AI-powered web apps: build dashboards that query BlazeMeter in real-time and stream results to the UI with zero loading states
API backends: create serverless endpoints that orchestrate BlazeMeter tools and return structured JSON responses to any frontend
Chatbots with tool use: embed BlazeMeter capabilities into conversational interfaces with streaming responses and tool call visibility
Internal tools: build admin panels where team members interact with BlazeMeter through natural language queries
BlazeMeter MCP Tools for Vercel AI SDK (10)
These 10 tools become available when you connect BlazeMeter to Vercel AI SDK via MCP:
get_master
Dispatch an automated validation check routing explicit Gateway run status
get_report
Inspect deep internal arrays mitigating specific Plan Math Reports
get_test
Retrieve explicit configuration tracing an active Vault limit Test
get_user
Identify precise active arrays spanning native Identity parsing
list_masters
Enumerate explicitly attached structured rules exporting active Master records
list_projects
Perform structural extraction of Projects bounded to a Workspace
list_tests
Provision a highly-available JSON Payload extracting bound Tests
list_workspaces
Identify bounded Workspace records inside the Headless BlazeMeter Platform
start_test
Irreversibly execute explicit load generation validations spanning rich metrics
stop_master
Identify precise active arrays spanning native Gateway shutdown logic
Example Prompts for BlazeMeter in Vercel AI SDK
Ready-to-use prompts you can give your Vercel AI SDK agent to start working with BlazeMeter immediately.
"List the performance testing projects inside Workspace ID `123456`."
"Trigger a new execution for load Test ID `987654`."
"Stop the actively running Master test ID `m-11223` immediately."
Troubleshooting BlazeMeter MCP Server with Vercel AI SDK
Common issues when connecting BlazeMeter to Vercel AI SDK through the Vinkius, and how to resolve them.
createMCPClient is not a function
npm install @ai-sdk/mcpBlazeMeter + Vercel AI SDK FAQ
Common questions about integrating BlazeMeter MCP Server with Vercel AI SDK.
How does the Vercel AI SDK connect to MCP servers?
createMCPClient from @ai-sdk/mcp and pass the server URL. The SDK discovers all tools and provides typed TypeScript interfaces for each one.Can I use MCP tools in Edge Functions?
Does it support streaming tool results?
useChat and streamText that handle tool calls and display results progressively in the UI.Connect BlazeMeter with your favorite client
Step-by-step setup guides for every MCP-compatible client and framework:
Anthropic's native desktop app for Claude with built-in MCP support.

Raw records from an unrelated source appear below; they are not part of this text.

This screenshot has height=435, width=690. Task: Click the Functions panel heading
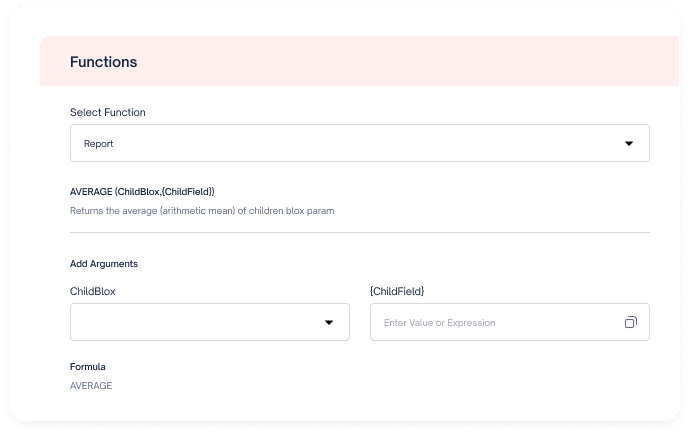[x=103, y=62]
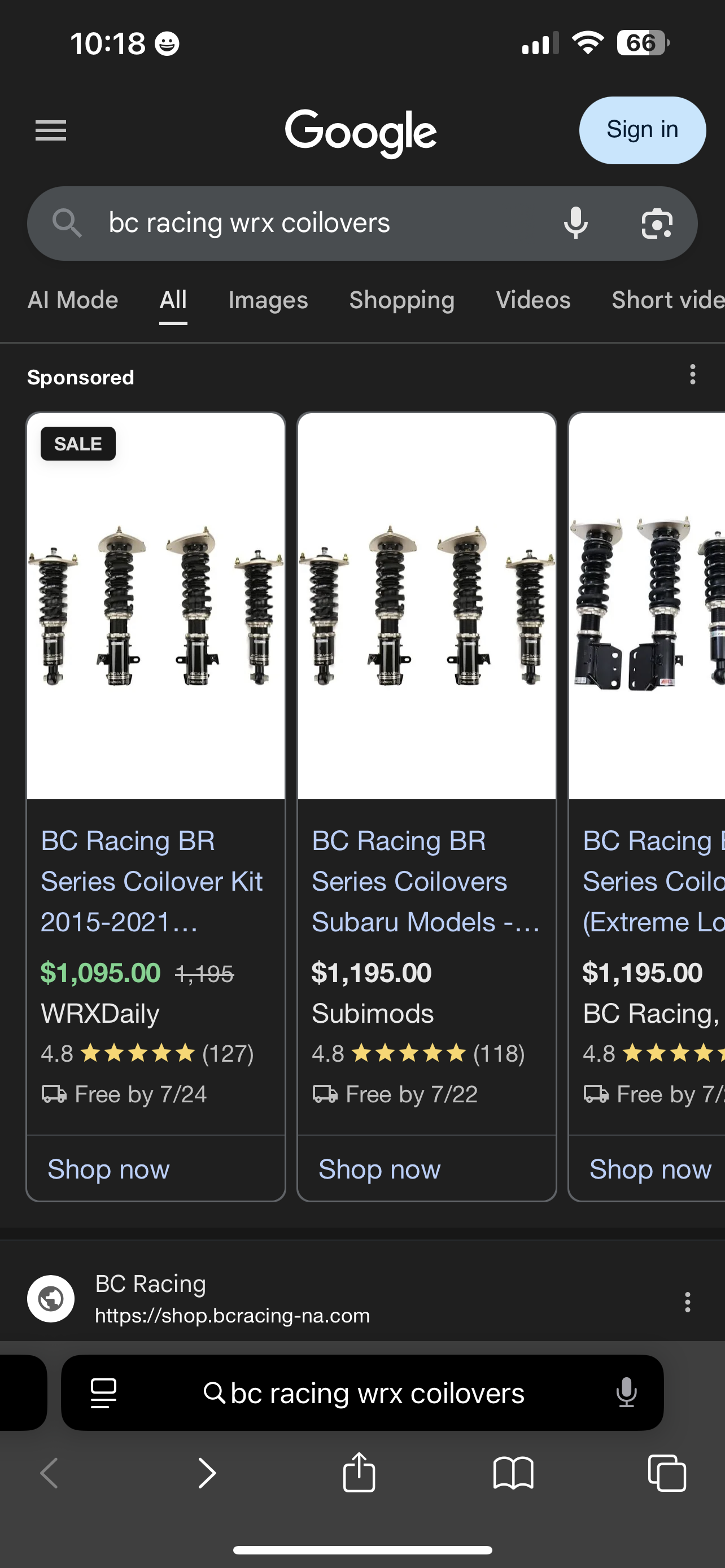Tap the voice search microphone in Google search bar
The height and width of the screenshot is (1568, 725).
575,223
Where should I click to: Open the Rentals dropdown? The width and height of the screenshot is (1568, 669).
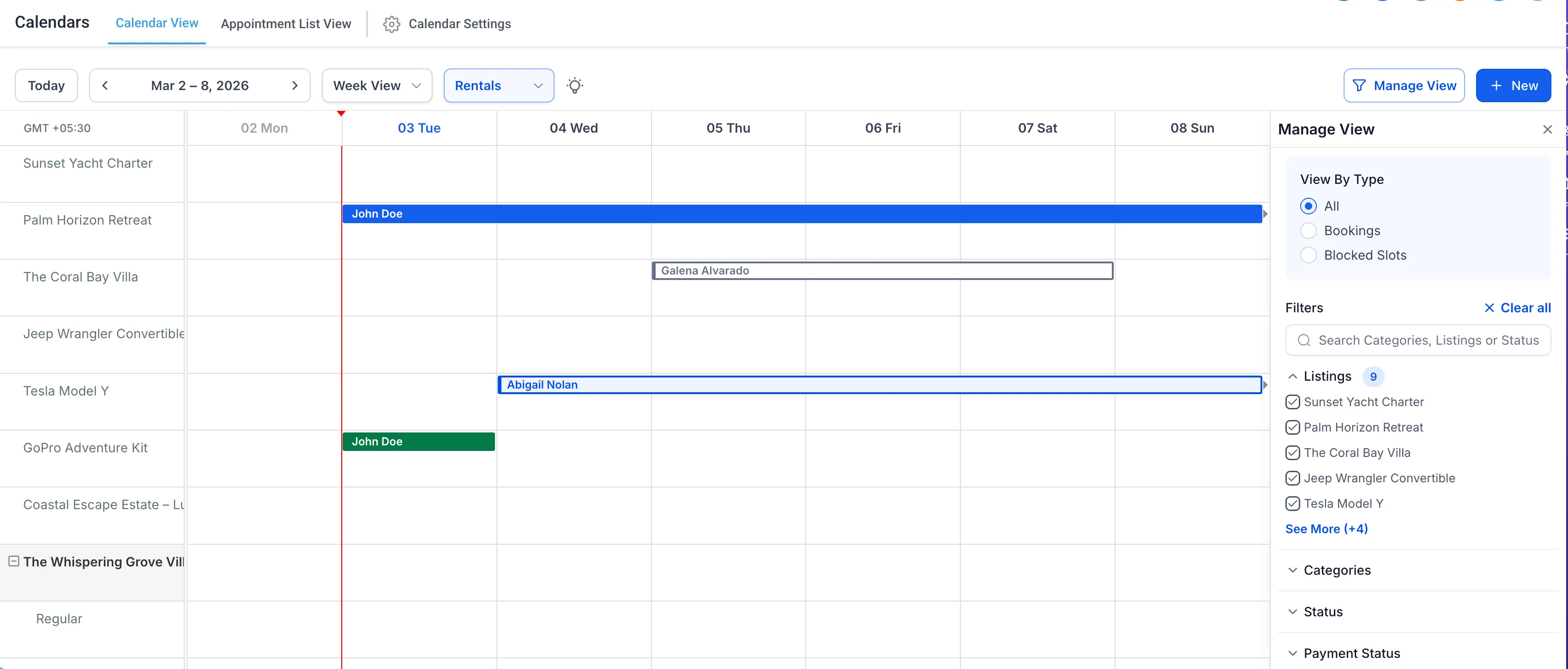pos(498,85)
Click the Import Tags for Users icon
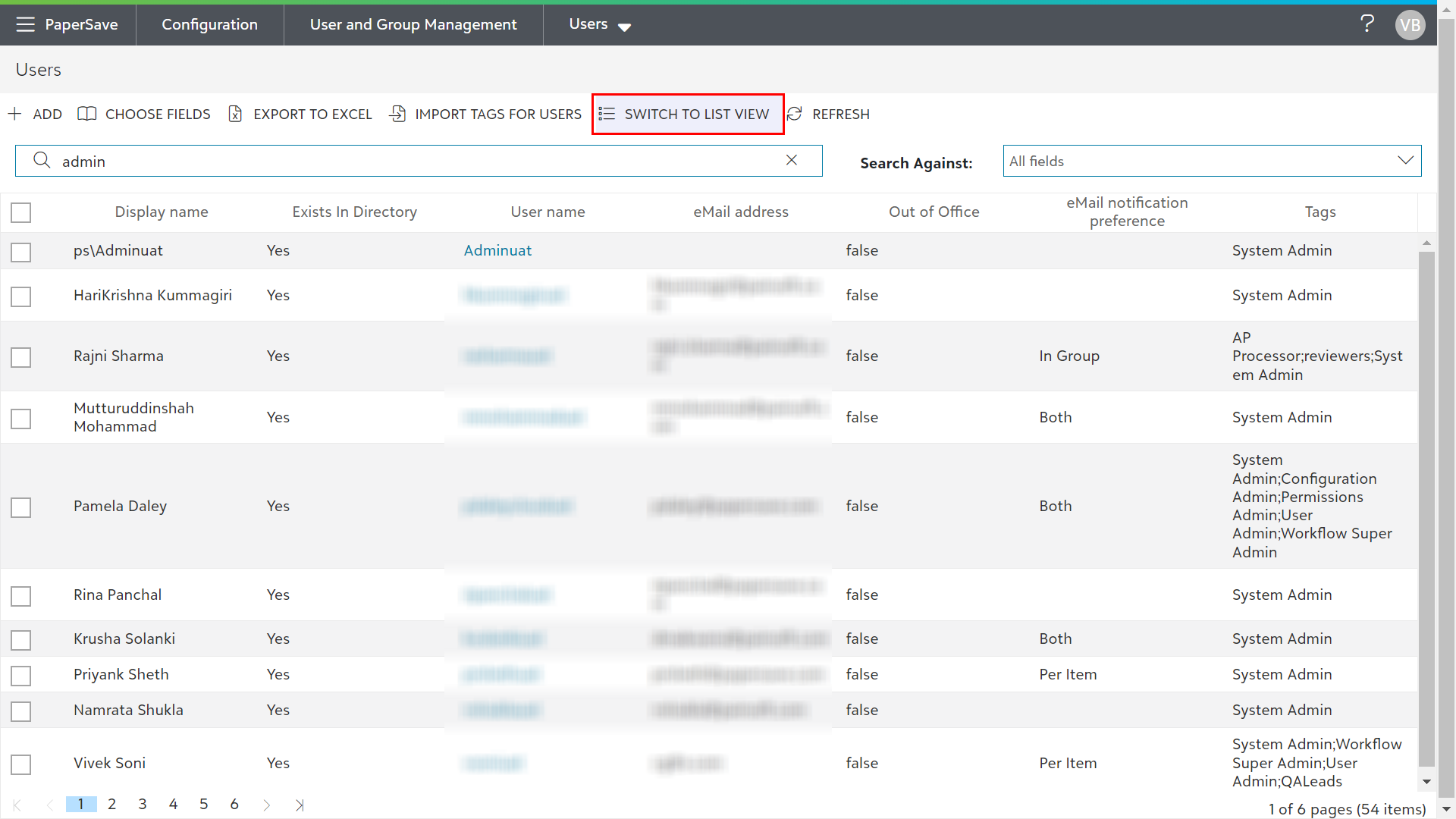Screen dimensions: 1456x819 point(397,114)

AI-first code editor with integrated LLM-powered coding assistance.
GitHub Copilot in VS Code with Agent mode and MCP support.
Purpose-built IDE for agentic AI coding workflows.
Autonomous AI coding agent that runs inside VS Code.
Anthropic's agentic CLI for terminal-first development.
Python SDK for building production-grade OpenAI agent workflows.
Google's framework for building production AI agents.
Type-safe agent development for Python with first-class MCP support.
TypeScript toolkit for building AI-powered web applications.
TypeScript-native agent framework for modern web stacks.
Python framework for orchestrating collaborative AI agent crews.
Leading Python framework for composable LLM applications.
Data-aware AI agent framework for structured and unstructured sources.
Microsoft's framework for multi-agent collaborative conversations.
Connect BlazeMeter to Vercel AI SDK
Get your token, paste the configuration, and start using 10 tools in under 2 minutes. No API key management needed.